Muchos hombres se internaron hacia el centro de la urbe, para conocerla un poco más o para despedirse de ella. Algunos regresaron borrachos; otros, con una mujer. Hubo, ¡cómo no!, desertores y hubo también quien consiguió nuevos adeptos. Varios milicianos, al llegar al puerto, decidieron hacerse marinos y obtuvieron plaza en un barco de carga que salía para Marsella. Porvenir, con sus flamantes estrellas en el gorro, se encontró en el Barrio Chino como el pez en el agua y arrastró consigo a unos veinte afiliados al Sindicato del Espectáculo, tramoyistas, acomodadores, etc., la mitad de los cuales eran homosexuales y llevaban, gustosos, nombres de mujer. La incorporación de esta tribu fue motivo de algazara y chacota. La Valenciana le dijo a Teo: «Mira por dónde tú me gustas más que estas preciosidades».

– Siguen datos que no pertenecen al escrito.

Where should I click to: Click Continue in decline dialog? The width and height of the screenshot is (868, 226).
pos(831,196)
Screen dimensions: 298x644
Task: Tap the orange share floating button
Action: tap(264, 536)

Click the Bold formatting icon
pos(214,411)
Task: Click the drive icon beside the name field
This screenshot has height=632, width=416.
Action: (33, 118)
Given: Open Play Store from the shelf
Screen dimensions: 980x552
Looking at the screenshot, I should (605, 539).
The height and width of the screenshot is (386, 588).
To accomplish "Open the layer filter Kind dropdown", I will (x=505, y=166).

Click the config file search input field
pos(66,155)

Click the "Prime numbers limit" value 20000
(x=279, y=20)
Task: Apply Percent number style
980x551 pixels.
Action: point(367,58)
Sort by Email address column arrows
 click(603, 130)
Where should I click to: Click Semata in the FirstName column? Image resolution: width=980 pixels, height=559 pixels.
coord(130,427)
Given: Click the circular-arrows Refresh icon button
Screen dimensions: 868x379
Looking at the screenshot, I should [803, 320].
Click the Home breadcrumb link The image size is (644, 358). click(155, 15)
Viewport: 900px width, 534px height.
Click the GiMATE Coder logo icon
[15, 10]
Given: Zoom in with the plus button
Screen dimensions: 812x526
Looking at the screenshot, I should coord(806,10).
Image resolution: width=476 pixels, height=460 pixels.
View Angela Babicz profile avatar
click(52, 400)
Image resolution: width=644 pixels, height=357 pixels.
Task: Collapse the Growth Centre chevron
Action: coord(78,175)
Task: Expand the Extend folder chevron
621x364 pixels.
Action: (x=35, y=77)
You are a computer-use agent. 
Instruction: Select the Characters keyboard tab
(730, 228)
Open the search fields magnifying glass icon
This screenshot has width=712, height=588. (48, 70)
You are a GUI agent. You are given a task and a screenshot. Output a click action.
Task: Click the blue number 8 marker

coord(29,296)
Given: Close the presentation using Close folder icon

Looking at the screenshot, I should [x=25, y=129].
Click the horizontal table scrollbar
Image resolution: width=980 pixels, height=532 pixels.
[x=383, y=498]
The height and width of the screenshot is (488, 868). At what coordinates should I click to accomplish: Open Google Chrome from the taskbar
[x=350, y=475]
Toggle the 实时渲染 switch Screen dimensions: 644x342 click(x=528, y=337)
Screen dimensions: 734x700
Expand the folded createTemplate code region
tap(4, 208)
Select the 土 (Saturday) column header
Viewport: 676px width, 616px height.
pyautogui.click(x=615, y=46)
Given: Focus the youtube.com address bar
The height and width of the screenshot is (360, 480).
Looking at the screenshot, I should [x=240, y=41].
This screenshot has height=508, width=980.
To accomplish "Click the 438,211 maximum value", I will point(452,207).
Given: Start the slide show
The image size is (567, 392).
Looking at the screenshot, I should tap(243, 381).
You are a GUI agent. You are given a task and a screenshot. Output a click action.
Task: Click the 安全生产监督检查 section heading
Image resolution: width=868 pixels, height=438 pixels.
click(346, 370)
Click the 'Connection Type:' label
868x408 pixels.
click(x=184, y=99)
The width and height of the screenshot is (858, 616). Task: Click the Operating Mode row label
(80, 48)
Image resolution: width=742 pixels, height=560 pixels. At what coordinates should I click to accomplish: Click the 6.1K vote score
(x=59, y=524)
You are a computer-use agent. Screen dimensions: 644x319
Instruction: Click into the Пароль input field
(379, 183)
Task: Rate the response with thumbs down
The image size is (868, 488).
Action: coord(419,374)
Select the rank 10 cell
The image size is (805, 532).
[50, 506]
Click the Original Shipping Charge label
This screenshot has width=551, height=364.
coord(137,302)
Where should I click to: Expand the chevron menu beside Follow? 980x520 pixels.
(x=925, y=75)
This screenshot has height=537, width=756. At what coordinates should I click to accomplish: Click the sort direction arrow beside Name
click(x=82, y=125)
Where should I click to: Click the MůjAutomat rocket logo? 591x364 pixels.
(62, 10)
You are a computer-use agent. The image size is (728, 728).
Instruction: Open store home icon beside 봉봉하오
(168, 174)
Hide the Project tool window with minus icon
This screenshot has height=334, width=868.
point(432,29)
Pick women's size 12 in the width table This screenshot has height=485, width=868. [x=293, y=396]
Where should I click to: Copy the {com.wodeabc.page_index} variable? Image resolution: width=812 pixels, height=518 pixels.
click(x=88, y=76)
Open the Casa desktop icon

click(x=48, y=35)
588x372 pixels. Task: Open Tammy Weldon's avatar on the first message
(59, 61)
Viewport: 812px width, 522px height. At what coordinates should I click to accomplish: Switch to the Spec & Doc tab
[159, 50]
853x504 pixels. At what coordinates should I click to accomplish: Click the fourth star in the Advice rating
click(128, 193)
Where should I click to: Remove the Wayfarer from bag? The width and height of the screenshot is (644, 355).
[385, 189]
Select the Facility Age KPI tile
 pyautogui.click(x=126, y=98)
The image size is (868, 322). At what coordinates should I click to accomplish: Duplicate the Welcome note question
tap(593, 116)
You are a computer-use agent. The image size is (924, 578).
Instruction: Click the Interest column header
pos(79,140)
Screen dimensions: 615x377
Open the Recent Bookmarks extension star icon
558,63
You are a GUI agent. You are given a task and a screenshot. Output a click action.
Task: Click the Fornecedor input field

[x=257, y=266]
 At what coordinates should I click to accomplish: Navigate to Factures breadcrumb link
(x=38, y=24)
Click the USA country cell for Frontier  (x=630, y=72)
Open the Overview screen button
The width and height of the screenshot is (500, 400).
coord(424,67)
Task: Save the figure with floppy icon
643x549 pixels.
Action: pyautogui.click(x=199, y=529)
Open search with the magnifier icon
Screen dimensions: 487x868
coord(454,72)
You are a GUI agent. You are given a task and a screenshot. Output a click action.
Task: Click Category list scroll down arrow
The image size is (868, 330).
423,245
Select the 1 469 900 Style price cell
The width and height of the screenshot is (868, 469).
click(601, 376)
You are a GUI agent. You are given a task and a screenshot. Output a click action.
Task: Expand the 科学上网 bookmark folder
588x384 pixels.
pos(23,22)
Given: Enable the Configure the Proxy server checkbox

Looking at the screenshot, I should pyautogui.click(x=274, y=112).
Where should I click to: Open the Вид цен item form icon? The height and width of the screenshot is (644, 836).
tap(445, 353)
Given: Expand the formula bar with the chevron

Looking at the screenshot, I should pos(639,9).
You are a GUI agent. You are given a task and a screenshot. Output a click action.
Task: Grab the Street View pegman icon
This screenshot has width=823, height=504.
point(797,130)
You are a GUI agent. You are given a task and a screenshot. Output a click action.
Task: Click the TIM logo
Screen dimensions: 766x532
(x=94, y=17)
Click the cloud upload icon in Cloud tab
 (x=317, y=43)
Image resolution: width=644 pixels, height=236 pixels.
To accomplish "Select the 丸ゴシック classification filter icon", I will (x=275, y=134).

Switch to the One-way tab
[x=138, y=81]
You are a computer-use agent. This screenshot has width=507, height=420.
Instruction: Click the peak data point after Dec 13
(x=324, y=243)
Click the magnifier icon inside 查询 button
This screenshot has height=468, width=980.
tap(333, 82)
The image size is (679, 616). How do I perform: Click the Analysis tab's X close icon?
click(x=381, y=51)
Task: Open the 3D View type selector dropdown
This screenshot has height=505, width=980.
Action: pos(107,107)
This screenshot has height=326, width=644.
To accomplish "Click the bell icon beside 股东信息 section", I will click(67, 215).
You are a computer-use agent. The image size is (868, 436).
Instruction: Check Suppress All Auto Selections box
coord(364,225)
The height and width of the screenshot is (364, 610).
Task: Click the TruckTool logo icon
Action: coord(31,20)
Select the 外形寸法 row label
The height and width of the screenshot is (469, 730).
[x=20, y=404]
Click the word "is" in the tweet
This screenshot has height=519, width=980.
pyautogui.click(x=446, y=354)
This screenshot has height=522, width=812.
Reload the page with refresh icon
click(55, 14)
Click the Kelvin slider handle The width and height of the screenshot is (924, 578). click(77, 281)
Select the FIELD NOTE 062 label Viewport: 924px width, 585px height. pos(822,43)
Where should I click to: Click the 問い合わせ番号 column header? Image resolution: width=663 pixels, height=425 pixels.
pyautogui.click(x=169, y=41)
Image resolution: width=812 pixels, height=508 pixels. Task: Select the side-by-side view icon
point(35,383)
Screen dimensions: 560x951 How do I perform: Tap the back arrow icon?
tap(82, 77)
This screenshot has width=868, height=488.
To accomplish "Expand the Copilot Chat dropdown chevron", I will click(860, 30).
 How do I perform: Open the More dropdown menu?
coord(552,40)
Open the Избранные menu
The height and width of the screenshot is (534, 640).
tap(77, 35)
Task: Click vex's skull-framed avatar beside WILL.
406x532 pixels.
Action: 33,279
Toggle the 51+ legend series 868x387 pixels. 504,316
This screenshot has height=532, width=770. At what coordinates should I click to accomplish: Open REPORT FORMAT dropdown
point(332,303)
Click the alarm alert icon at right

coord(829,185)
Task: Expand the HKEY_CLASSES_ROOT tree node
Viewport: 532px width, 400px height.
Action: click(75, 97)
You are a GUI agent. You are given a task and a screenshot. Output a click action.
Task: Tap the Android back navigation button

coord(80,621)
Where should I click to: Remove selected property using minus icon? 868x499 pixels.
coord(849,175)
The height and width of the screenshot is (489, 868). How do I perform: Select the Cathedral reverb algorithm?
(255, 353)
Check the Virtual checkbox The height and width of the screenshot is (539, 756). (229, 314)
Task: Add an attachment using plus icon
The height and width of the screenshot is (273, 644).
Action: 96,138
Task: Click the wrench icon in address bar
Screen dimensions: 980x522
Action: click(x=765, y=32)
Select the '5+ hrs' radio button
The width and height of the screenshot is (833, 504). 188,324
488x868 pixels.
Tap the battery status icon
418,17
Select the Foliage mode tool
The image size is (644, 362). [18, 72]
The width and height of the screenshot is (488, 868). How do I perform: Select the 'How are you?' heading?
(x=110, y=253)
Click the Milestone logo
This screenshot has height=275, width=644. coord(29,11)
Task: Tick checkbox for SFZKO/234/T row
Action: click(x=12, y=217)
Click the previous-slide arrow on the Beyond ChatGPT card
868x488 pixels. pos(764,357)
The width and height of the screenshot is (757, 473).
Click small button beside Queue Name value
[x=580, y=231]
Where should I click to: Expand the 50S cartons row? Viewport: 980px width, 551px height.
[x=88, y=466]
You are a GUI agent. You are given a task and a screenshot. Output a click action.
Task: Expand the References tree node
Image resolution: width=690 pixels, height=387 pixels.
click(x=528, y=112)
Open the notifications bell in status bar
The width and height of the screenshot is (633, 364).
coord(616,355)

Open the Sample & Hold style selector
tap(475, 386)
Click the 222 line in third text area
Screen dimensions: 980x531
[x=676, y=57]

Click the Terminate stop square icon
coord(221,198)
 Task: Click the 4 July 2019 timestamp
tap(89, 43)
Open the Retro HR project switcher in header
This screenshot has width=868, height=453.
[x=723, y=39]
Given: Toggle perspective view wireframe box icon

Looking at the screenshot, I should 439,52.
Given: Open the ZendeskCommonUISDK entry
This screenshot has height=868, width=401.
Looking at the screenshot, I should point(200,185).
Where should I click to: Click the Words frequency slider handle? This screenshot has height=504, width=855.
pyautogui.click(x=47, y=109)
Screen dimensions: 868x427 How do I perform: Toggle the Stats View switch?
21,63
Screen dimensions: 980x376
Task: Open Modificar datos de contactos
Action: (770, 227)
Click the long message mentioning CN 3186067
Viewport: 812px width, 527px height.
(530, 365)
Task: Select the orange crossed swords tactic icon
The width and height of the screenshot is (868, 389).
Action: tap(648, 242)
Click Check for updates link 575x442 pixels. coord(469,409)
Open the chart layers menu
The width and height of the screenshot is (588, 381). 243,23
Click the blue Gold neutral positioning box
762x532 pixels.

Apenas las primeras luces del alba enajenaron la ciudad, la columna Durruti, compuesta de algo más de dos mil hombres, inició su aventura.

Los vehículos utilizados constituían un muestrario completo, que abarcaba desde la vieja motocicleta hasta el camión de varias toneladas. Los camiones estaban en mayoría, y muchas banderas tapaban el nombre del propietario o de la agencia de transportes a que pertenecieron. También abundaban los autocares, y resultaba extraño ver dispuestos en fila india y para el mismo trayecto coches de línea de itinerarios tan diversos. Había unos cuantos coches blindados. Durruti ocupaba uno de ellos. Las planchas del blindaje formaban anchas superficies, idóneas para escribir en ellas CNT-FAI o «Somos la rehostia». Había automóviles pequeños, y un Cadillac que al parecer perteneció a Romanones y cuyos ocupantes eran ahora seis camareros de hotel. Los sitios preferidos seguían siendo los techos de los coches y los estribos. Los de los techos se sentían importantes y sólo pasaban un momento de apuro cuando a lo lejos aparecía un túnel.